The 3DGuy channel rendered through iLOOK's iOS app. A list of other ILOOK channels is pulled down at right. (Source: ILOOK / Video Creators.TV)
Instead, ILOOK takes a share of its members' advertising revenues in return for the service. YouTube users who already give away 45 percent of ad revenue to Google's video service (plus whatever percentage a MCN may take) may experience some trepidation. However, ILOOK ads can be selectively inserted by the members themselves, giving them greater control over ad placement than they currently have with YouTube. "Commercials can be enabled or disabled by channel app owners in their ILOOK dashboard. When a commercial is played, ILOOK collects a CPM-based fee from the advertiser, keeps 30 percent and forwards 70 percent to the channel app owner," Redford said. Users can also create their own commercials, called "Featured Videos" to be inserted in other members' videos through an auction process.
ILOOK has other revenue-generating services that a content creator can add on, such as pay-per-view video sales, paid subscriptions and other e-commerce. ILOOK doesn't take any of the PPV or subscription revenue, or other e-commerce gains.
For those who need to build an online video brand with little more than bootstraps to go on, ILOOK is an attractive solution.
"On YouTube you're just a directory on someone else's app.
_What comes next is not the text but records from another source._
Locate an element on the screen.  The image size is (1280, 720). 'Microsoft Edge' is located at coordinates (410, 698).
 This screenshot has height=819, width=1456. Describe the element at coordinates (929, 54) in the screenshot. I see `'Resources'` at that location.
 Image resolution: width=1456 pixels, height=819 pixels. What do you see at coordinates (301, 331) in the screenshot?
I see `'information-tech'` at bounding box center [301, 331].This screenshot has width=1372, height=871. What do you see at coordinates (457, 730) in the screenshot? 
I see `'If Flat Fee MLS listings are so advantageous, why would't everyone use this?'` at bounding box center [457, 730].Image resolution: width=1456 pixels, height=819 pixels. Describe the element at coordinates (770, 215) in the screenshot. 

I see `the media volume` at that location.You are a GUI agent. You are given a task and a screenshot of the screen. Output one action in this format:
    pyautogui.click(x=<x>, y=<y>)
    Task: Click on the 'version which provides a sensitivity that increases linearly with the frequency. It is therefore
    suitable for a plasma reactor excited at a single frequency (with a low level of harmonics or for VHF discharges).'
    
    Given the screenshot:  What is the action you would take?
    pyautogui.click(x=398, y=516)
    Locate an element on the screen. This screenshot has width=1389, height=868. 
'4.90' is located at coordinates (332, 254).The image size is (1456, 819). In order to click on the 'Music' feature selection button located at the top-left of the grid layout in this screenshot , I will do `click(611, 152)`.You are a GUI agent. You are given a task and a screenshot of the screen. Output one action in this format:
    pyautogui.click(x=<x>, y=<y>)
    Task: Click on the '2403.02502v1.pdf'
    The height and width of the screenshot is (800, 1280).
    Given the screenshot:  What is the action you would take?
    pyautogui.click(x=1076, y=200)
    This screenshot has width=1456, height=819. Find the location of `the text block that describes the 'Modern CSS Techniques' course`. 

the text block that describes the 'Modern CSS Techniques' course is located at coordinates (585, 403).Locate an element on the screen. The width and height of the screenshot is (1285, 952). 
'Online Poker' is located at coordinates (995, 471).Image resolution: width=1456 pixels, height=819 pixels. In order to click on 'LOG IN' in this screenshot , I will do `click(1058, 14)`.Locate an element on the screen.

Here you have your own app," Redford said.
But bigger businesses are also looking into iLOOK's potential as an extension of their content marketing and branding efforts.
Archival media company AmPopFilms launched with ILOOK as one of the first available apps from the provider. Owner Scott Sobel, who has been purchasing and distributing archive television content since 1984, saw it as an extension of his ongoing online media efforts.
AmPopFilms' iTunes app listing. (Source: iTunes)
"What happened was when I started my Hulu channel (Scott Entertainment, in 2007), I was really hell bent on creating one of the great channels on Hulu for my content," he said. Sobel also launched AmPopFilms on YouTube, providing content from the 1920s through the '80s on that channel. And he leveraged Hoopla Digital, a video library portal provider, to make 70 of his titles available for check-out at participating public libraries.
"I own a lot of the stuff. I produced a lot of the documentaries. I have those special martial arts films. I have those news reels," Sobel said. "That really is important when I pitch Xbox and the other portals that I do business with."
Sobel said it was "perfect timing" when Redford contacted him about becoming one of the first apps available on ILOOK. AmPopFilms is offered as a subscription service at $2.99 per month, or $4.99 per year; it launched with 126 titles, with plans to make several hundred more available. Sobel sees the app as a go-to portal for vintage archival content.
"A lot of my stuff is black and white. Will it fly with this 21st century audience? And it does. …If a kid fixates on a show and is captivated, black and white or color makes no difference."
He's been pleased so far with the reception for AmPopFilms on ILOOK's service, saying the app is a natural extension of his YouTube channel.
"I'm a content guy that built a business entertainment-wise. Peter's media offering reaches another generation with their devices. It's a perfect marriage."